I recall when cloth diapers began getting more modern. Would have been sometime around 1990(ish). Velcro closures, diaper covers with snaps and Velcro, no more pins. Needless to say, I was still diapering my youngest in 1996 (nighttime), and pins and rubber pants were still the order of the day in our house.

Love the hazardous waste diaper cover! Reminds me of how stinky those old rubber pants used to get!


----------



## Witch's Broom

dmm1976 said:


> My baby brother was cloth diapered.


Old-fashioned cloth diapers with safety pins and rubber pants?


----------



## JeepHammer

Maude said:


> Shameful. We really have become such a wasteful society.
> 
> Yes, I used to help my mom wash my baby siblings diapers in an old-fashioned wringer washing machine, so I remember the days very well.
> 
> That's one nifty washer!


Honestly, since the current bandages & sanitary napkins go back to WWI development and have remained virtually unchanged, and disposable diaper materials are virtually unchanged since the 70s,

You would *Think* there would be biodegradable or recycle materials available by now.
At least make the diapers out of something that doesn't make dioxin or PCB when incenerated so they can go to the power plant and make electricity...
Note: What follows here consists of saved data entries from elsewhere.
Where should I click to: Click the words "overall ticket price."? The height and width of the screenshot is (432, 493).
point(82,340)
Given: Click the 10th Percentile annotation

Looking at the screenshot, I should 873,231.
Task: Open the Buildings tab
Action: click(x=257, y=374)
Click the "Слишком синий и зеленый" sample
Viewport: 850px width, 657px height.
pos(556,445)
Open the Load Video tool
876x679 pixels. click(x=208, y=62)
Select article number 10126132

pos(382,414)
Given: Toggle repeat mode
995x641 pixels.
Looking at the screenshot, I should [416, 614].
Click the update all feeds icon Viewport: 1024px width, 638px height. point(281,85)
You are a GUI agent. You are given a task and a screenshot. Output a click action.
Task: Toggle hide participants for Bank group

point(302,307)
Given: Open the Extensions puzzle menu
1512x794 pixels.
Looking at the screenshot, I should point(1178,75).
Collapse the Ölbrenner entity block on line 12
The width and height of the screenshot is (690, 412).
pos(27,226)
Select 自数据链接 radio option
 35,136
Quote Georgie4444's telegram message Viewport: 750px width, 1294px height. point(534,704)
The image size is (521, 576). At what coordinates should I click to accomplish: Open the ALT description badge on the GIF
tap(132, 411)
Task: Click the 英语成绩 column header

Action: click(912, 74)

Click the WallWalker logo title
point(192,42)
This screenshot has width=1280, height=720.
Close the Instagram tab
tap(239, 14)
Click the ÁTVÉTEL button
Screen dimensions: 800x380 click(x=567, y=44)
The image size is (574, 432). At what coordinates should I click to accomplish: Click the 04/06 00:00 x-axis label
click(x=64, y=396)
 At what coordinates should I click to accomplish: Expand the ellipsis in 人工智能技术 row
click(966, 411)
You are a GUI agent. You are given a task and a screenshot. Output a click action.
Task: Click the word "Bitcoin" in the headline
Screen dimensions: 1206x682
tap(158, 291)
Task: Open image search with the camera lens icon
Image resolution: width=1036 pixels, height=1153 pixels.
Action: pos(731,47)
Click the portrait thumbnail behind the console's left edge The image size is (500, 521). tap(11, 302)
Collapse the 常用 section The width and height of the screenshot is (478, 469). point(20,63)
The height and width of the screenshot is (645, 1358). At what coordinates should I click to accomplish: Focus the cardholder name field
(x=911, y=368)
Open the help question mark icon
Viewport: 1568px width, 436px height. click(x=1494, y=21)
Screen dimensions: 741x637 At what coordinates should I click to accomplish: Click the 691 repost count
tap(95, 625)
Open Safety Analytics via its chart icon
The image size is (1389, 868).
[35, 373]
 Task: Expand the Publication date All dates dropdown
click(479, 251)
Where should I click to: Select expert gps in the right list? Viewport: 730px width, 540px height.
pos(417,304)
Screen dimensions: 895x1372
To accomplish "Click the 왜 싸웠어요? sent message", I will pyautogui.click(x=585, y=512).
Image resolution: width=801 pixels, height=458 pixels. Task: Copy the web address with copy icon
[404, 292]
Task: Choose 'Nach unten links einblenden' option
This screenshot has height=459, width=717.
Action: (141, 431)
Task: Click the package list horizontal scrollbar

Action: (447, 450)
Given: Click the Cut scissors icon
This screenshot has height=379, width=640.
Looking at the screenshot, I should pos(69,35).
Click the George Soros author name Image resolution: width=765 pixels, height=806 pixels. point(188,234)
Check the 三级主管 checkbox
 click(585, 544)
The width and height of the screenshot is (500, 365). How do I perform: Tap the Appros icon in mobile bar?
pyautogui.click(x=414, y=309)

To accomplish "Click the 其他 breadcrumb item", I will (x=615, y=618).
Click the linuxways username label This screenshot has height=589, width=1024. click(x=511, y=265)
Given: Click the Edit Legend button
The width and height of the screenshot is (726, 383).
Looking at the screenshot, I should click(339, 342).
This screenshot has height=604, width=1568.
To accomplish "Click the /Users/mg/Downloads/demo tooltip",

Babies aren't going to stop making dirty diapers, and biology isn't going to change for women, so make the diapers/sanitary napkins biodegradable, recyclable, or at least use a plastic that doesn't produce toxins when they hit an incinerator.

I have two artificial knees, an artificial hip and a crap load of surgical pins, screws, wire INSIDE my body, they can't tell me the can't make something that isn't toxic for outside the body...
Over a hundred years on the bandages/napkins, over 60 years on disposable diapers,
Mandatory for well over half the population, and you can't tell me there isn't SOMETHING that's been invented since inception that's more eco friendly...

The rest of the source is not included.